**Exercise aim**
Please render the records between the lines holding "コクが出る絶品冷やし中華レシピ。飲むお酢アレンジで深みのある味わいに。 (119, 1990)" and "Buchen (583, 1416)", inclusive, as a Markdown table with the columns Row and Line. Number each row and leave out any blank lines.

**Supplied records**
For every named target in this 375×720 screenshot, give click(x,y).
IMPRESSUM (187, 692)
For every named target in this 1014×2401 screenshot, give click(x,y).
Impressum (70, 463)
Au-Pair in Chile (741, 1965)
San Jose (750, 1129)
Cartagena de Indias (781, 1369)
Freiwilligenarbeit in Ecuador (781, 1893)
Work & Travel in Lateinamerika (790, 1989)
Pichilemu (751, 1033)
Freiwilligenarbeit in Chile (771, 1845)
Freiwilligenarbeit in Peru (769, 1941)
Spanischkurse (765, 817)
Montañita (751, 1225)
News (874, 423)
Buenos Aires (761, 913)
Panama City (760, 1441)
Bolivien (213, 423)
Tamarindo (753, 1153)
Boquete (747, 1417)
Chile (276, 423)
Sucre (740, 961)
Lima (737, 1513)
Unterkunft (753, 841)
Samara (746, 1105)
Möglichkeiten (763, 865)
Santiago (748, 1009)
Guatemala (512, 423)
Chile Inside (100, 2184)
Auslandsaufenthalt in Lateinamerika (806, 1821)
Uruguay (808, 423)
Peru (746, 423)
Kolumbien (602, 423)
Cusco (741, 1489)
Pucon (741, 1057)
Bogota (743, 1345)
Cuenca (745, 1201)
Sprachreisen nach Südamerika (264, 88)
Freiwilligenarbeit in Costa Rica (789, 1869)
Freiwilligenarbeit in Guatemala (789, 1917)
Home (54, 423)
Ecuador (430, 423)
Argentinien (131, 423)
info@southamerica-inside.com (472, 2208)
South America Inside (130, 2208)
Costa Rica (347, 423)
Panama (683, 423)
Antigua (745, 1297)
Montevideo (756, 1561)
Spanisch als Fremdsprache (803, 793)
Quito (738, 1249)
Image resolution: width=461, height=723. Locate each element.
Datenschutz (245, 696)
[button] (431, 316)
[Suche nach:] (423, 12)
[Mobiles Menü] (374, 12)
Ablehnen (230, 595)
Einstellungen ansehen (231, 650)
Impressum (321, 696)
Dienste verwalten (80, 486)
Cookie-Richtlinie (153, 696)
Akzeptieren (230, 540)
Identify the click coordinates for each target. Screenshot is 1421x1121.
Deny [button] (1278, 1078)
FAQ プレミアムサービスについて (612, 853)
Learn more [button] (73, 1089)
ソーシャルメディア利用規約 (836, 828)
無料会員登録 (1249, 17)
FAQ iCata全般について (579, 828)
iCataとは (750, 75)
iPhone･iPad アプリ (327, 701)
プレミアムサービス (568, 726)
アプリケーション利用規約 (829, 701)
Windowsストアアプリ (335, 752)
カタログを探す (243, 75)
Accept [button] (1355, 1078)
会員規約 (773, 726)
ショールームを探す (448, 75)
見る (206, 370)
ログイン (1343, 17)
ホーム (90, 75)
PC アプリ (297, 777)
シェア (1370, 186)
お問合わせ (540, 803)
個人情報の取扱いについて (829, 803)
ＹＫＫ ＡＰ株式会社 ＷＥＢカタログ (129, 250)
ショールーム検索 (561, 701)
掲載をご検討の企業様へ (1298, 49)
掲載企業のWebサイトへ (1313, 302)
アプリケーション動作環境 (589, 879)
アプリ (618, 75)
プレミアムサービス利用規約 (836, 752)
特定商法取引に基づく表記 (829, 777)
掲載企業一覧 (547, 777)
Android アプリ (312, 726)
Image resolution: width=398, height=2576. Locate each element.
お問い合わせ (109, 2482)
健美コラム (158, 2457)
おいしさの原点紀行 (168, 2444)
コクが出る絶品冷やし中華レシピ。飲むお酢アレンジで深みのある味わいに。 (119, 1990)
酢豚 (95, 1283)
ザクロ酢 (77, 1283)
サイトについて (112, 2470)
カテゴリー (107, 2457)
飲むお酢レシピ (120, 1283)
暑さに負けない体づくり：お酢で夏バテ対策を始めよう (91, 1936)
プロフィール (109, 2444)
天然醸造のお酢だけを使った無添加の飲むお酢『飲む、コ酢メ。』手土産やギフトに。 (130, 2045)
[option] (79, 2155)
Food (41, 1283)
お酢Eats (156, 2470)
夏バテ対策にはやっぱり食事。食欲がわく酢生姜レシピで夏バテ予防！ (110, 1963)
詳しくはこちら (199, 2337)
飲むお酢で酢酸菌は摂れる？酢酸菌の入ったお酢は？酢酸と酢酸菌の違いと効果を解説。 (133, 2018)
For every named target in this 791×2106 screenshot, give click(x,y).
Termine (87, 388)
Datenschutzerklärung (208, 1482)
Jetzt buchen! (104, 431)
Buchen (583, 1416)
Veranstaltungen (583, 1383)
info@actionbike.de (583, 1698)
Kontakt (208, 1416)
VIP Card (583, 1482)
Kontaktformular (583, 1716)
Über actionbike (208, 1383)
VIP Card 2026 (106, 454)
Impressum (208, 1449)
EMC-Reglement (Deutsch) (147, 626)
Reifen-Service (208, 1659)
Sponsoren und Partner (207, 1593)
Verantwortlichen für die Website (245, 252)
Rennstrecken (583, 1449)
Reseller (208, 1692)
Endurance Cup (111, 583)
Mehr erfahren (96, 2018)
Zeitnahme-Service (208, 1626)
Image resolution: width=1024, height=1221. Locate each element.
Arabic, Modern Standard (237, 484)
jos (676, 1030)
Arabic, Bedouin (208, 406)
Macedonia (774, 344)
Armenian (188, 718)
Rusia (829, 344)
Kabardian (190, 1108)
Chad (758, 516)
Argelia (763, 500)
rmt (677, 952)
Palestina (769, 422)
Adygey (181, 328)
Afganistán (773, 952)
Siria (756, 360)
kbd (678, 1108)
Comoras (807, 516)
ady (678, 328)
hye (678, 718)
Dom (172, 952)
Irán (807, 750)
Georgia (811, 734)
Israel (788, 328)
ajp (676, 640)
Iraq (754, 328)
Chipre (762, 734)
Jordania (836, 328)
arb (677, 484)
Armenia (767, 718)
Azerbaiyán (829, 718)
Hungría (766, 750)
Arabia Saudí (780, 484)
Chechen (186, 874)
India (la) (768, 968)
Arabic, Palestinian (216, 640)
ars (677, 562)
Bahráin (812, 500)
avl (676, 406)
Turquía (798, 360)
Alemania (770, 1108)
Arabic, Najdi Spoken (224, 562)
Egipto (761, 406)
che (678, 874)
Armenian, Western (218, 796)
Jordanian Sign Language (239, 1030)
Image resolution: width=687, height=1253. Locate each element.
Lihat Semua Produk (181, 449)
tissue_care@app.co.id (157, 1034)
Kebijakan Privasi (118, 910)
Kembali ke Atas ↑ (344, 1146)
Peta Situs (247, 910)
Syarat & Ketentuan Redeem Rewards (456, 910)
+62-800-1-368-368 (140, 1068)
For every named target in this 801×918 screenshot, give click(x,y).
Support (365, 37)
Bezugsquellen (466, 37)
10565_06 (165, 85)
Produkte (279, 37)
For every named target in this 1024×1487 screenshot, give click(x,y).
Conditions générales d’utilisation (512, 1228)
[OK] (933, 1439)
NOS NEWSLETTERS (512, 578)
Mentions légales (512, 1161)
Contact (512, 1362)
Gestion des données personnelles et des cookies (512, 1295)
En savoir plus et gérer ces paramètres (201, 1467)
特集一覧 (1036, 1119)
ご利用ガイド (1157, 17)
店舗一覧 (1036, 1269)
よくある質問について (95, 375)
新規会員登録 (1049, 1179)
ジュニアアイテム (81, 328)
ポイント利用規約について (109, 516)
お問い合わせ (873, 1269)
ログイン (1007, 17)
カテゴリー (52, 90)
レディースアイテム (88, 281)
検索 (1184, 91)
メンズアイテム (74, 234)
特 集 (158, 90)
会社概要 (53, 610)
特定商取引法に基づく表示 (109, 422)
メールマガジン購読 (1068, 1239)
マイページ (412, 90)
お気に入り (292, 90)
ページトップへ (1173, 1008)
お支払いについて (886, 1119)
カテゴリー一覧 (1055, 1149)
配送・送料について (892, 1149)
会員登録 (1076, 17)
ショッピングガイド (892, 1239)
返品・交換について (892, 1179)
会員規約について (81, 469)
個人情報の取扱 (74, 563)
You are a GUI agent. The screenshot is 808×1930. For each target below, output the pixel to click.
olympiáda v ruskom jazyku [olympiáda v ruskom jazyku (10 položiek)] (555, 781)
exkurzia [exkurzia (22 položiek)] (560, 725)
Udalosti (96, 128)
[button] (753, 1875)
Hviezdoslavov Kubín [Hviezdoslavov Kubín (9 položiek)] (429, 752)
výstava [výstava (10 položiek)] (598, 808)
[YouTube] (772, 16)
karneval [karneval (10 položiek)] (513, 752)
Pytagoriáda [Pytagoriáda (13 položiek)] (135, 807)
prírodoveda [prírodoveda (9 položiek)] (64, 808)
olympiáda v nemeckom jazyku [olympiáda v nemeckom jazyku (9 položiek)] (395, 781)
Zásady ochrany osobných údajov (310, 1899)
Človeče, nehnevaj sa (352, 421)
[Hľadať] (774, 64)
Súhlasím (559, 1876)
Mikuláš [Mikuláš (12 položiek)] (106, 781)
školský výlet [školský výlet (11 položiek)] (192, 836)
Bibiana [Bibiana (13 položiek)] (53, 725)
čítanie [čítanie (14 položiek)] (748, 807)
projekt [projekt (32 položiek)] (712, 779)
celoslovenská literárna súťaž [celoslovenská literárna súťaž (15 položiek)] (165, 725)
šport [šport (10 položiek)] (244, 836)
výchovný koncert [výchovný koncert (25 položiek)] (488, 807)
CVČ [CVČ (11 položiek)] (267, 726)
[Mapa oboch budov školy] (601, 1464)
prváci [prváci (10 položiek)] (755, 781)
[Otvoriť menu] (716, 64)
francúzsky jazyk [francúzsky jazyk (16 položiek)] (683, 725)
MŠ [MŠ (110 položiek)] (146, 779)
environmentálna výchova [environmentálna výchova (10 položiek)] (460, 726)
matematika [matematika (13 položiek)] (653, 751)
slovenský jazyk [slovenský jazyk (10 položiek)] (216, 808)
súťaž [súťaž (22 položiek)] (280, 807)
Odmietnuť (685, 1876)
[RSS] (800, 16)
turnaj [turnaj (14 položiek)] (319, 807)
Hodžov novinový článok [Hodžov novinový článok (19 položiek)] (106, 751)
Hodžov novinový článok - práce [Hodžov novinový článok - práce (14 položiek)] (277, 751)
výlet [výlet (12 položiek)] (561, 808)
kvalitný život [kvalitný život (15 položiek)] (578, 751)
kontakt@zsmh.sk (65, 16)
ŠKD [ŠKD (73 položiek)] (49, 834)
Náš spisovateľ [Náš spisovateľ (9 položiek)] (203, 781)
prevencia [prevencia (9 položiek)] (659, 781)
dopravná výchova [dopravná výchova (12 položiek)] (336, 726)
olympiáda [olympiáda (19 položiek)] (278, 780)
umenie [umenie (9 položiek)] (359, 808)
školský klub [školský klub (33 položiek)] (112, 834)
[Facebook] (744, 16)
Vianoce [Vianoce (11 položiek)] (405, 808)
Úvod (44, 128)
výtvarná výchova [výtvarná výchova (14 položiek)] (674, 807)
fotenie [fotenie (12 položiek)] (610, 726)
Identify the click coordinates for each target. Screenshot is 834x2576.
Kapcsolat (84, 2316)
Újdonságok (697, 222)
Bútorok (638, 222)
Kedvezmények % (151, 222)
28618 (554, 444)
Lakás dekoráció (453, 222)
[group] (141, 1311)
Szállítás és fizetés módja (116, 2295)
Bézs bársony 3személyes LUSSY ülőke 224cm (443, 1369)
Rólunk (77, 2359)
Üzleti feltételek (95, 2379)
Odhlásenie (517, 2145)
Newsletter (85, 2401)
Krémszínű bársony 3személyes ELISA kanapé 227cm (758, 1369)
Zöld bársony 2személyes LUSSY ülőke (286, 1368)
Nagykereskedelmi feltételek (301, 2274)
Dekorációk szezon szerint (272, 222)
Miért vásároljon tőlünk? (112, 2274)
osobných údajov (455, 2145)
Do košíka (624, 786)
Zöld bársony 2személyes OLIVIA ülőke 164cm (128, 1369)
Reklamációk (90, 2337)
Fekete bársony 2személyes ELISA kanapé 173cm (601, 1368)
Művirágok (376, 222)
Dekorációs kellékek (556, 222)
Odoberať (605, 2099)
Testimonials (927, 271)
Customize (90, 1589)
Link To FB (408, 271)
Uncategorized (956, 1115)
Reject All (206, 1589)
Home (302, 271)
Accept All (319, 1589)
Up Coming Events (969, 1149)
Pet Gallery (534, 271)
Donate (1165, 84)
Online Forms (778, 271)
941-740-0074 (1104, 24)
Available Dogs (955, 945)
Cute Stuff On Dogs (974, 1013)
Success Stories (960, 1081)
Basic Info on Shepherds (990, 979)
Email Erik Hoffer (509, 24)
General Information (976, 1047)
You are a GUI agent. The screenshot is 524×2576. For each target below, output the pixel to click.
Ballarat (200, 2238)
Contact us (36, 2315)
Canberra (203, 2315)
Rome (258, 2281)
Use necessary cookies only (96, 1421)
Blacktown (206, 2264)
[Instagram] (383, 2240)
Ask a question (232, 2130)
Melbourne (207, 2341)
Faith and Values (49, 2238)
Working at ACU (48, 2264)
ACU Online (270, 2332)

**Exercise answer**
| Row | Line |
|---|---|
| 1 | コクが出る絶品冷やし中華レシピ。飲むお酢アレンジで深みのある味わいに。 (119, 1990) |
| 2 | 酢豚 (95, 1283) |
| 3 | ザクロ酢 (77, 1283) |
| 4 | サイトについて (112, 2470) |
| 5 | カテゴリー (107, 2457) |
| 6 | 飲むお酢レシピ (120, 1283) |
| 7 | 暑さに負けない体づくり：お酢で夏バテ対策を始めよう (91, 1936) |
| 8 | プロフィール (109, 2444) |
| 9 | 天然醸造のお酢だけを使った無添加の飲むお酢『飲む、コ酢メ。』手土産やギフトに。 (130, 2045) |
| 10 | [option] (79, 2155) |
| 11 | Food (41, 1283) |
| 12 | お酢Eats (156, 2470) |
| 13 | 夏バテ対策にはやっぱり食事。食欲がわく酢生姜レシピで夏バテ予防！ (110, 1963) |
| 14 | 詳しくはこちら (199, 2337) |
| 15 | 飲むお酢で酢酸菌は摂れる？酢酸菌の入ったお酢は？酢酸と酢酸菌の違いと効果を解説。 (133, 2018) |
| 16 | For every named target in this 791×2106 screenshot, give click(x,y). |
| 17 | Termine (87, 388) |
| 18 | Datenschutzerklärung (208, 1482) |
| 19 | Jetzt buchen! (104, 431) |
| 20 | Buchen (583, 1416) |